Marco Zambelli, difensore esterno del Foggia, ha parlato oggi in conferenza stampa per fare il punto sul suo momento rossonero, dopo l’arrivo a gennaio scorso. “Per il gioco che finora la squadra ha espresso credo che il risultato in classifica non sia veritiero – ha dichiarato -. Se abbiamo perso a Perugia abbiamo delle responsabilità. Dobbiamo essere più bravi a leggere la partita. La sensazione è che possiamo fare ancora di più. I playoff? Ben vengano ma ora dobbiamo guardare partita dopo partita con la convinzione che il nostro potenziale può migliorare. Non dobbiamo di certo accontentarci”. Inutile tornare sugli episodi di Perugia, Zambelli pensa al prossimo match di venerdì sera allo Zac: “Col Cesena punteremo su maggior equilibrio e ripartenze. Oggi sicuramente riusciamo a creare qualcosa di più rispetto a qualche tempo fa”.
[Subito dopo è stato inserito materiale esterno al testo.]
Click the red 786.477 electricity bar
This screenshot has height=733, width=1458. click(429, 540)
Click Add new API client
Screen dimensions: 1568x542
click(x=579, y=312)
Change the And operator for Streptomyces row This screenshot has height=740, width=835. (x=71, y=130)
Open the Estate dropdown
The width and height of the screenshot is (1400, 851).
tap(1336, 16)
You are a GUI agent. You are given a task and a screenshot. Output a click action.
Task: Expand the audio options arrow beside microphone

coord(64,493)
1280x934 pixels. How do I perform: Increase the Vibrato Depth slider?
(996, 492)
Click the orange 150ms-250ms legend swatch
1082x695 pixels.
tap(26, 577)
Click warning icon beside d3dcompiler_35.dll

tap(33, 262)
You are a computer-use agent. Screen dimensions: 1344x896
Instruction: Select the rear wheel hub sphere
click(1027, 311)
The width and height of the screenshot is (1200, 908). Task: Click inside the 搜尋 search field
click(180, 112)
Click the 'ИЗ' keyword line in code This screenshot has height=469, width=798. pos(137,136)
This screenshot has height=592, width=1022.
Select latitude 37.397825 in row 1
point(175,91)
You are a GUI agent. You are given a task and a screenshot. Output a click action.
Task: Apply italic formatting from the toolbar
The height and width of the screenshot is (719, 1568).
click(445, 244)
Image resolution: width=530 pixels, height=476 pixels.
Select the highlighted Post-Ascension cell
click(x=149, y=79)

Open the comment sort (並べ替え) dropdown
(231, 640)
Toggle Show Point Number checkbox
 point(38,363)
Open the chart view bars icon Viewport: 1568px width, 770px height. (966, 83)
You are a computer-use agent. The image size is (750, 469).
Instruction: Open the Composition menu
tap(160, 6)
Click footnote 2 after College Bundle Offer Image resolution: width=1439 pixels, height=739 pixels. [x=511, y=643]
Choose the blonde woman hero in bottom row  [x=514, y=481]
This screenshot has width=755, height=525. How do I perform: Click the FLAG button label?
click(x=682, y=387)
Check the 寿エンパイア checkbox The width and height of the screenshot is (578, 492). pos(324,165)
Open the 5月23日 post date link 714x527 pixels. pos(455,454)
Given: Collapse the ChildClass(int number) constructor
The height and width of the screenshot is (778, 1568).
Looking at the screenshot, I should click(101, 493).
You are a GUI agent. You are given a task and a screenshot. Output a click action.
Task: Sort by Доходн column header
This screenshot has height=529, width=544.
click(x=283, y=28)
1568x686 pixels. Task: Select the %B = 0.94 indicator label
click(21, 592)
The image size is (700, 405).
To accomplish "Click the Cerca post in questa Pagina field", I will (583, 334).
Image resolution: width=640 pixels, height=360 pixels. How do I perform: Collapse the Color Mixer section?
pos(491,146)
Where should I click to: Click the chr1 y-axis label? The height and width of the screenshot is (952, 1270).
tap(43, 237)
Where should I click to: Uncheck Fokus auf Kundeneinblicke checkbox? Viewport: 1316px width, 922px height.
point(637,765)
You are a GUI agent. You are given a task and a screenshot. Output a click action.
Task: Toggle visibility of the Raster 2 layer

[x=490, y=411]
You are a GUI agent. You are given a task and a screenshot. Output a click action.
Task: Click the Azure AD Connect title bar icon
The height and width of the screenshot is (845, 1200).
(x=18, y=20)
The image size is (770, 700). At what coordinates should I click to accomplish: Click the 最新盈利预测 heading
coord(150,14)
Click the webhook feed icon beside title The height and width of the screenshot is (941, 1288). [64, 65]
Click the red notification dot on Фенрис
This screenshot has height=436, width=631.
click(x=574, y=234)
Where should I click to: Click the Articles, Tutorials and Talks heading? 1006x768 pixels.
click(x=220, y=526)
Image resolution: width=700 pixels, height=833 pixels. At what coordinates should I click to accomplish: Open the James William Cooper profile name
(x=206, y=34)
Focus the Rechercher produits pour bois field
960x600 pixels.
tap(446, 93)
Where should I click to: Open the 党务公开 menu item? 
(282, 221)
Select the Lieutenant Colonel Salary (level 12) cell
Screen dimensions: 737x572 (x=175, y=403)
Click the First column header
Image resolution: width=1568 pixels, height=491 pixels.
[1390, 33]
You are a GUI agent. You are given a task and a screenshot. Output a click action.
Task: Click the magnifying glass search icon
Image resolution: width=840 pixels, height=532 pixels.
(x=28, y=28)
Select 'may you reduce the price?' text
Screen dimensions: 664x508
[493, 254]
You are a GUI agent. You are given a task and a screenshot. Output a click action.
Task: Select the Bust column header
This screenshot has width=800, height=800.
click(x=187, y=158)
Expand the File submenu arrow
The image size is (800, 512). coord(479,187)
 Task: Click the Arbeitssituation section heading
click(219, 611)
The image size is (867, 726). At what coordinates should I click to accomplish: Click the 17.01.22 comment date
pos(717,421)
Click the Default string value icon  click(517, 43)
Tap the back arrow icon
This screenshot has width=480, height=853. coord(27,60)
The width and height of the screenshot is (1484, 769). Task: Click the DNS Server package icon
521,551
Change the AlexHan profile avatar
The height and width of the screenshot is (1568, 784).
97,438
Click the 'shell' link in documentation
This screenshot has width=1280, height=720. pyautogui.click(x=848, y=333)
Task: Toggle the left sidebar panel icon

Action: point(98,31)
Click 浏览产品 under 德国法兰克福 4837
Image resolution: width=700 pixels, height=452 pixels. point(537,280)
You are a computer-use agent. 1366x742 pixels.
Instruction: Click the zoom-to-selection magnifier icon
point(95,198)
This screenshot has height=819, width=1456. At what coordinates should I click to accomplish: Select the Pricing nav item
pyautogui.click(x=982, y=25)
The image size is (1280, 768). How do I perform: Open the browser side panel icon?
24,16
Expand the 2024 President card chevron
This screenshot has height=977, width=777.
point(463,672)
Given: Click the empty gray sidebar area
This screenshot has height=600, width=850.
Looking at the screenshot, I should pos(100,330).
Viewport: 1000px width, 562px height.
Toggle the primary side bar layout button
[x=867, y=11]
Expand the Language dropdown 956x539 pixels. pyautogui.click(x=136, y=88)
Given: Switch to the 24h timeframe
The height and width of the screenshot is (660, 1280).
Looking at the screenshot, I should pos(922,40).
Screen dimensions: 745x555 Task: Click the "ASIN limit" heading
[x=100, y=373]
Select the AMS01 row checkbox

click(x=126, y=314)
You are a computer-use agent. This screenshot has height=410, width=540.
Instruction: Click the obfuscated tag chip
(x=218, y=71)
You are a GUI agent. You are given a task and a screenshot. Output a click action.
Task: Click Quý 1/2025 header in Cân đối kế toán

Sulla sua esperienza a Foggia solo parole al miele. “Finora è stato un percorso di crescita. Adesso mi sento anche meglio e il mio fisico sta rispondendo bene agli allenamenti. Qui sono stato accolto in maniera incredibile, Foggia è una famiglia. Per me lo è stata da subito – ha rimarcato -. Sono arrivato in punta di piedi, ma ho portato con me il massimo impegno. Mi sembra di essere qui da moltissimo tempo. Come squadra non abbiamo mai perso la nostra identità. Chiunque subentra in partita, a prescindere dal minutaggio, dà tutto. Personalmente lo Zaccheria è uno stimolo, anche se i risultati in casa traballano e abbiamo raccolto meno rispetto alle gare in trasferta. Non è una questione di paura o di pressione. Bisogna solo migliorare anche per tutte le persone che ci seguono. Quando non puoi vincere ovvio, è meglio pareggiare. Anche a Perugia abbiamo creato tanto ma abbiamo raccolto meno, anzi niente. È sempre fondamentale muovere la classifica”.
Zambelli è soprattutto entusiasta dello spogliatoio: “Non pensavo che il gruppo fosse così bello, vero e fatto di persone vere. Penso al capitano, Cristian Agnelli, a come incarna lo spirito dei tifosi ma anche ai nuovi. Ho trovato persone che lavorano attorno alla squadra con una passione viscerale che va oltre il lavoro. È un ambiente totalizzante, nel quale si riconosce il valore dell’uomo. È commovente sotto un certo punto di vista. Su cosa lavoriamo di più in settimana? Sull’aggressività immediata quando perdiamo palla. Se mi sento di dire che la squadra ha margini di miglioramento è per questo. Col Cesena vogliamo fare un balzo in classifica per allontanarci dalle altre squadre sotto di noi”. Infine un auspicio: “Vorrei essere più incisivo e dare di più anche in termini di esperienza. Lavoro ogni giorno per questo”.